Let \({\varvec{f}}^{[0]}\) be an initial guess. Consider the sequence

$$\begin{aligned} {\varvec{{\tilde{f}}}}^{[j+1]} = {\varvec{f}}^{[j]} + {\varvec{s}}^{[j]}\qquad j=0,1,\ldots \end{aligned}$$

(83)

where \({\varvec{s}}^{[j]}\) is the HT/TT-GMRES solution of \(\varvec{J}_{\varvec{H}}\left( \varvec{f}^{[j]}\right) {\varvec{s}}^{[j]}= -{\varvec{H}}\left( {\varvec{f}}^{[j]}\right) \) obtained with tolerance

$$\begin{aligned} \varepsilon _j < \frac{\eta ^{[j]}}{2 m \left\| {\varvec{J}}_{\varvec{H}} \left( \varvec{f}^{[j]} \right) \right\| \left\| {\varvec{J}}^{-1}_{\varvec{H}}\left( \varvec{f}^{[j]}\right) \right\| }, \end{aligned}$$

(84)

and \(0\le \eta ^{[j]}<1\).
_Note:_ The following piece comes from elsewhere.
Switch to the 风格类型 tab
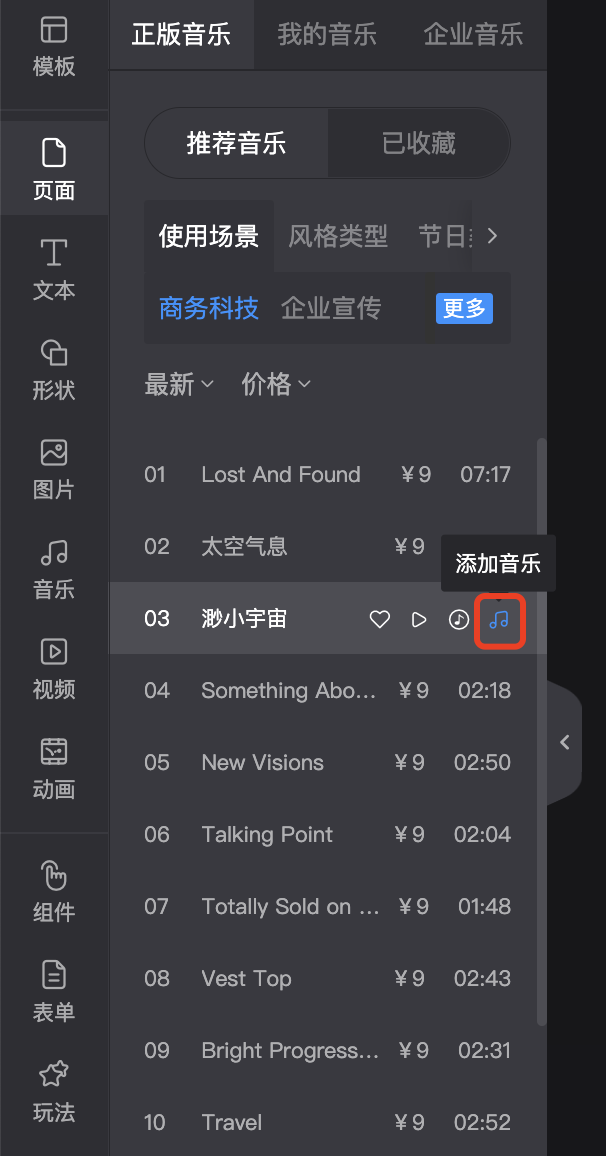 click(338, 236)
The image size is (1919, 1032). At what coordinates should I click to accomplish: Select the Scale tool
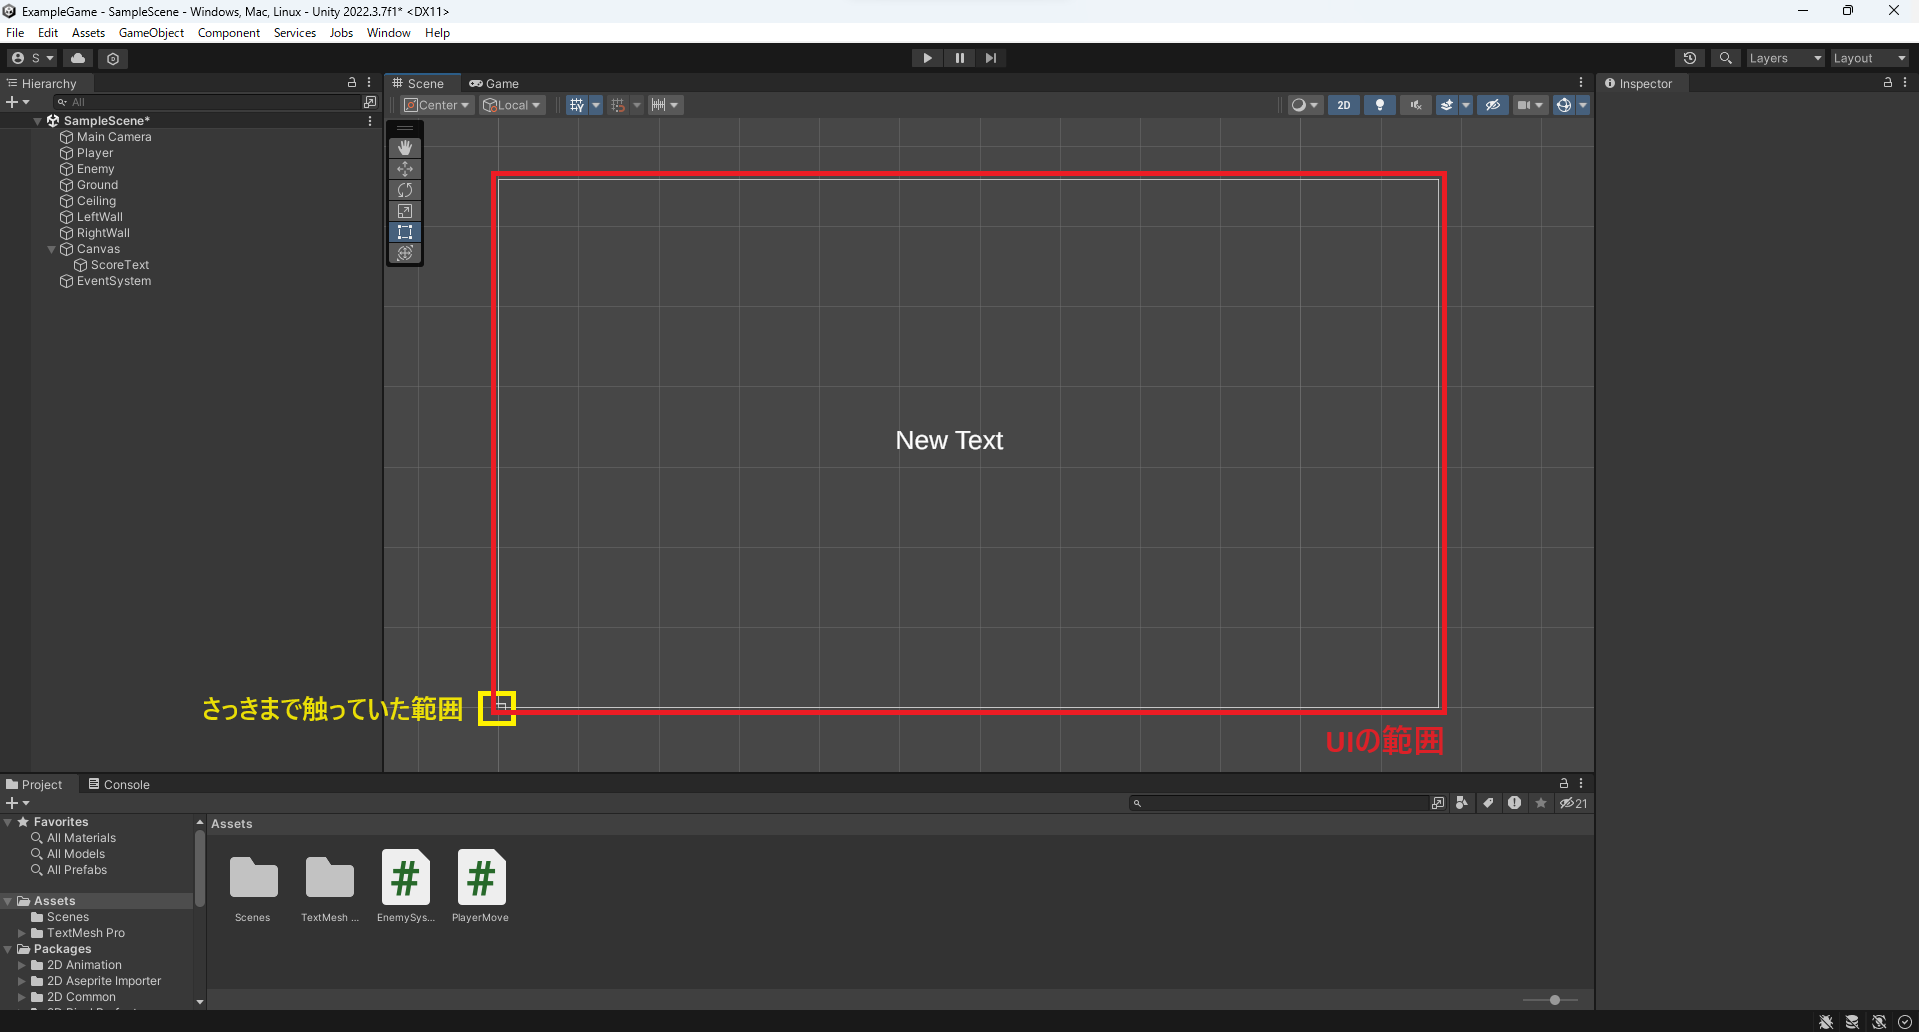pos(404,210)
The next step is to truncate \({\varvec{\tilde{f}}}^{[j+1]}\) to a tensor

$$\begin{aligned} {\varvec{f}}^{[j+1]} = {{\mathfrak {T}}_{\varvec{r}}\left( {\varvec{{\tilde{f}}}}^{[j+1]}\right) } \end{aligned}$$

(85)

with rank \(\varvec{r}\) chosen so that

$$\begin{aligned} \left\| {\varvec{f}}^{[j+1]} - {\varvec{{\tilde{f}}}}^{[j+1]}\right\| <\frac{\left\| {\varvec{H}}\left( {\varvec{f}}^{[j]} \right) \right\| }{2\left\| \varvec{J}_{\varvec{H}}\left( {\varvec{f}}^{[j]} \right) \right\| }\eta ^{[j]}. \end{aligned}$$

(86)

Then the error in solving the Newton iteration this step is

$$\begin{aligned} {\varvec{{\tilde{r}}}}^{[j]} = {\varvec{J}}_{\varvec{H}}\left( \varvec{f}^{[j]}\right) \left[ {\varvec{f}}^{[j+1]} -{\varvec{{\tilde{f}}}}^{[j+1]} + {\varvec{s}}^{j}\right] +{\varvec{H}}\left( {\varvec{f}}^{[j]} \right) , \end{aligned}$$

(87)

which we constructed to satisfy the bound

$$\begin{aligned} \left\| {\varvec{{\tilde{r}}}}^{[j]} \right\| \le \left\| {{\varvec{J}}_{\varvec{H}}\left( \varvec{f}^{[j]}\right) }{\varvec{s}}^{[j]} +{\varvec{H}}\left( {\varvec{f}}^{[j]}\right) \right\| + \left\| {\varvec{J}}_{\varvec{H}}\left( \varvec{f}^{[j]}\right) \left[ {\varvec{f}}^{[j+1]} -{\varvec{{\tilde{f}}}}^{[j+1]} \right] \right\| <\left\| {\varvec{H}}\left( {\varvec{f}}^{[j]}\right) \right\| \eta ^{[j]}.\nonumber \\ \end{aligned}$$

(88)

Hence, the inexact HT/TT-GMRES Newton method converges linearly. This completes the proof.

\(\square \)

1.1 An Example

Fig. 12

Error versus iteration count of inexact Newton’s method in the HT format

Let us provide a brief numerical demonstration of the inexact Newton method with HT/TT-GMRES iteration. To this end, consider the cubic function

$$\begin{aligned} \varvec{H}(\varvec{f})= 1.5{\varvec{f}} + 0.5 {\varvec{f}}_{0} + 0.125\left( {\varvec{f}} + {\varvec{f}}_0\right) ^3 \end{aligned}$$

(89)

where all products are computed using the approximate element-wise Hadamard tensor product with accuracies set to \({10}^{-12}\), and \({\varvec{f}}_0\) is a given tensor which corresponds to the initial condition used in Sect. 6.1 truncated to an absolute tolerance of \(10^{-4}\). The Jacobian operator is easily obtained as

$$\begin{aligned} {\varvec{J}}_{\varvec{H}}({\varvec{f}}){\varvec{s}} = 1.5{\varvec{s}} +0.375({\varvec{f}} + {\varvec{f}}_0)^2{\varvec{s}}. \end{aligned}$$

(90)

We set the relative error of the matrix inverse to be \(\eta = 10^{-3}\). In Fig. 12 we plot the results of the proposed inexact Newton method with HT/TT-GMRES iterations. We see that that the target tolerance of \(2.2\times 10^{-8}\) is hit in just 12 iterations.